▶ _Text segment_

While my husband didn't ignore me, he did eventually ignore what I needed in a relationship so he could live precisely how he wanted to, even if it was a strain on me. But the culprit is that we got together so young and figured out what we needed while we were in the relationship, so looking back, it was a gamble that we'd grow together and not apart.

Something you mentioned that resonated with me is that you provided significant financial boosts to your life together in the form of buying your first home. You also supported him in his career and managed what sounds like some toxic stuff from his family.

I share your experiences with this. I purchased our first, second, and third home; his toxic family became more and more of a burden (his alcoholic mother lived with us while she was on house arrest because of her multiple DUIs). He struggled with jobs until finally, five years ago, he gave up on his career altogether to pursue his art full-time.

Maybe this will help, and maybe it's not applicable to you, but something I've discovered in my separation is this: some men derive a lot of self-worth from being the "provider" or the "rock" even if they don't realize it or even want to be the provider/rock. I bought our homes because I wanted us to have a nice home, not to make him feel like less of a man, but it did make him feel like less of a man even if he didn't know it then. I didn't help him with his family drama just to have him feel embarrassed by them, but he did. I didn't take on all of the financial responsibility, so he felt like a deadbeat, but he did.

In the end, I did all of these things because I cared about his happiness, but all it did was make him feel worthless, so he looked for self-worth from other people outside of the relationship.

▶ _Entries provided_

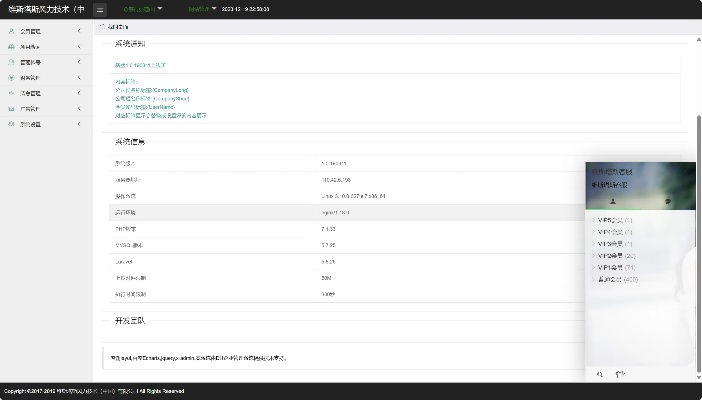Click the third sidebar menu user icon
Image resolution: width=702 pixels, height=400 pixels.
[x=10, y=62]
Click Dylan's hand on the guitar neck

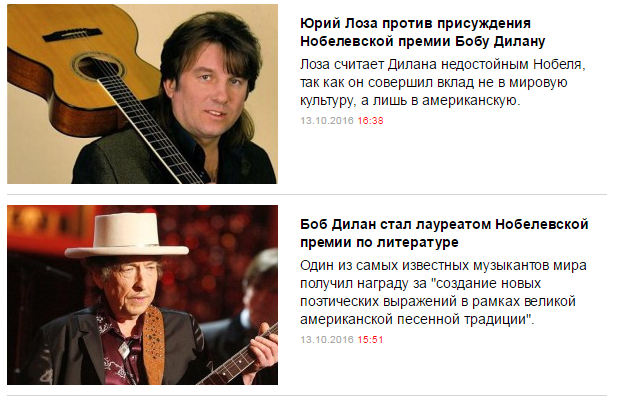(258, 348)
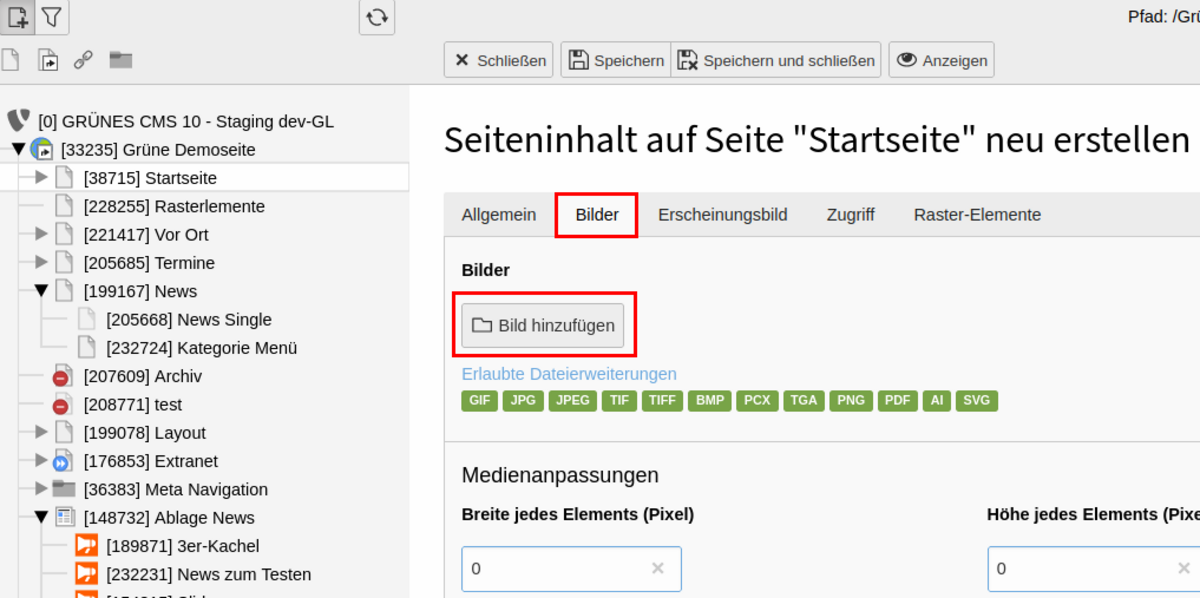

---

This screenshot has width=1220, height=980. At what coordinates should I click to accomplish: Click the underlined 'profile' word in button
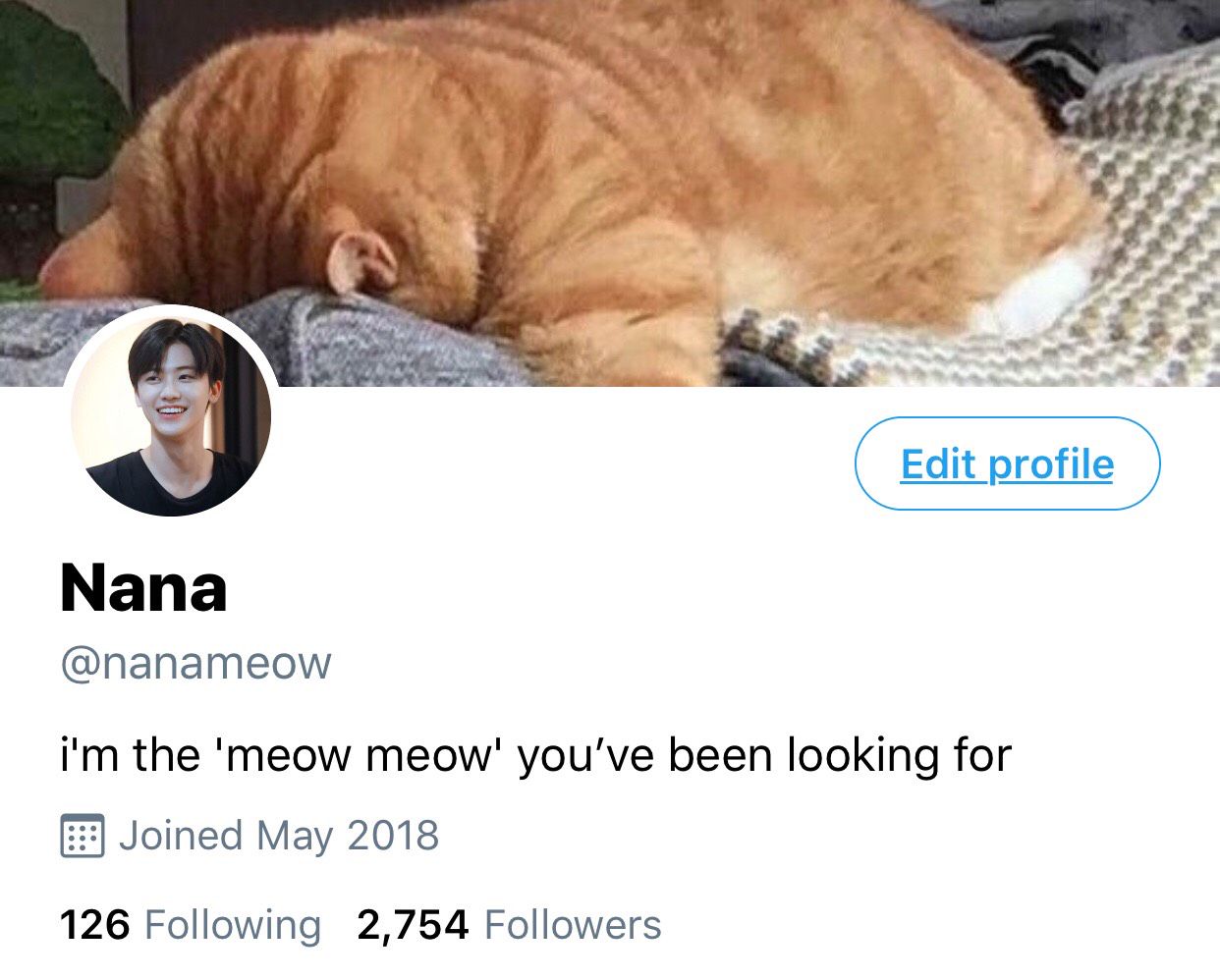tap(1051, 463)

▶ _Directions_
In the text about a marriage and separation, who lived with the couple while on house arrest? The entries play no part in this task.

▶ _Final answer_
His alcoholic mother, who was on house arrest because of her multiple DUIs.